Вот чего не отнимешь у занудливого педанта полковника Лукьяненко — так это способности предельно четко организовать мероприятия. Для него нет слова — не могу, не положено. Это такой таран, который любую стену пробьет. Поэтому я знаю, что с ним у меня всегда будет оптимальный маршрут отхода и винтокрылый борт, на который ступаешь, как на порог своего дома.
Командир экипажа «Ми-8» объявил, что планы поменялись и мы держим курс не на базу Хмеймим, а на аэродром Сирийской армии, дислоцированный как можно ближе к месту дальнейшего поиска. Туда уже отправились офицер связи и технари. Эта новость радовала. Значит, мы действуем в режиме наибольшего благоприятствования.
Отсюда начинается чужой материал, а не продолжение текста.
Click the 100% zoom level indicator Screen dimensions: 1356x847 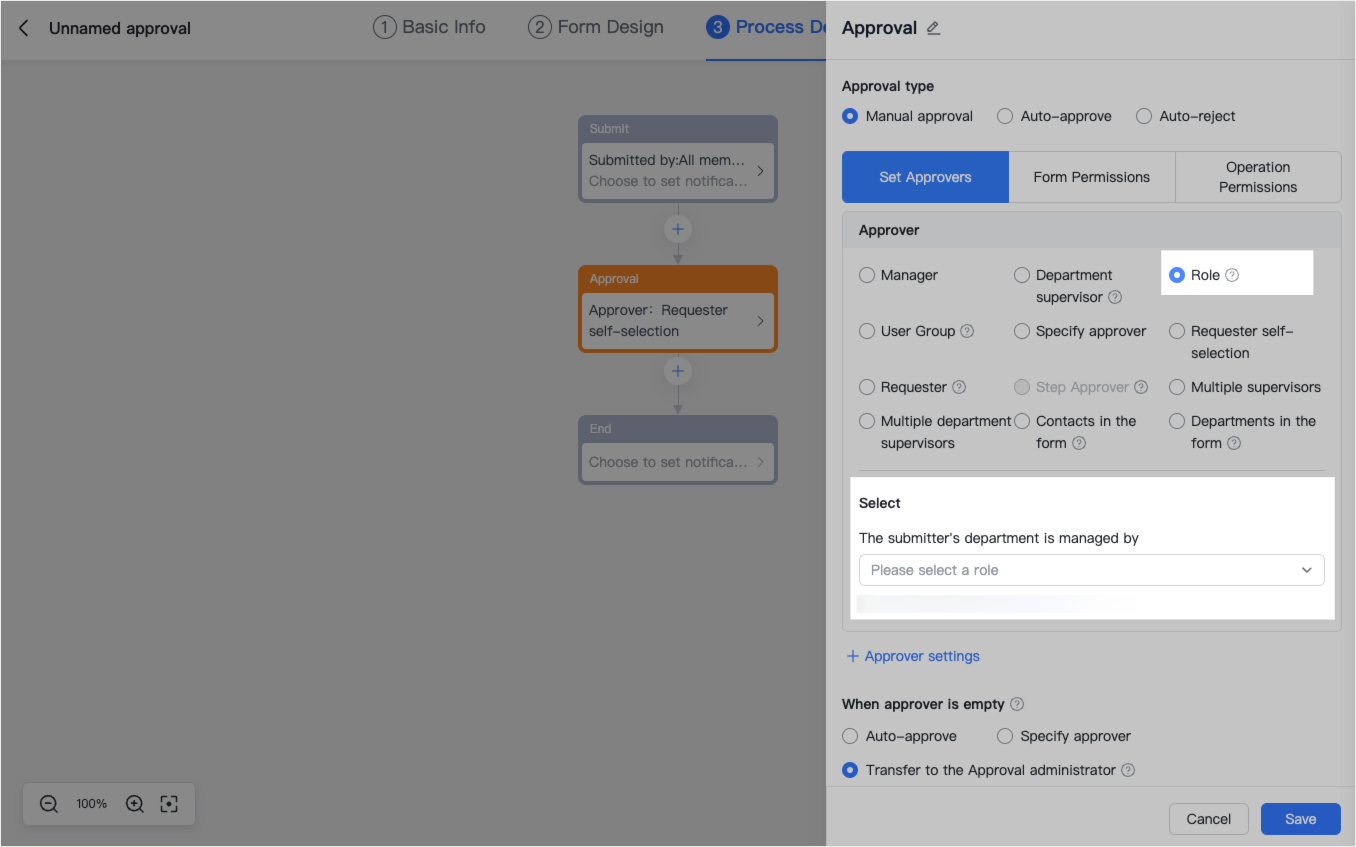91,803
«Ми-8» оторвался от каменистой горной площадки, и я блаженно прикрыл глаза, прислонившись спиной к вибрирующему борту. Я один из немногих людей, кто может полностью расслабиться в вертушке. Несмотря на тряску, виражи, воздушные ямы и даже обстрелы, мне здесь комфортно. Я перехожу в другую стихию — стихию воздуха, над которой я не властен, и вручаю свою жизнь на милость экипажа и самого Господа. Здесь я не могу ничего, зато мне не нужно думать о снайперах и взрывах. Здесь я или умру, или доберусь целым до места назначения, и никакие мои навыки, умения не в силах на это повлиять. Поэтому я просто сладко задремал, в отличие от сидящего напротив меня Бека, который не любил воздушные машины и был страшно напряжен.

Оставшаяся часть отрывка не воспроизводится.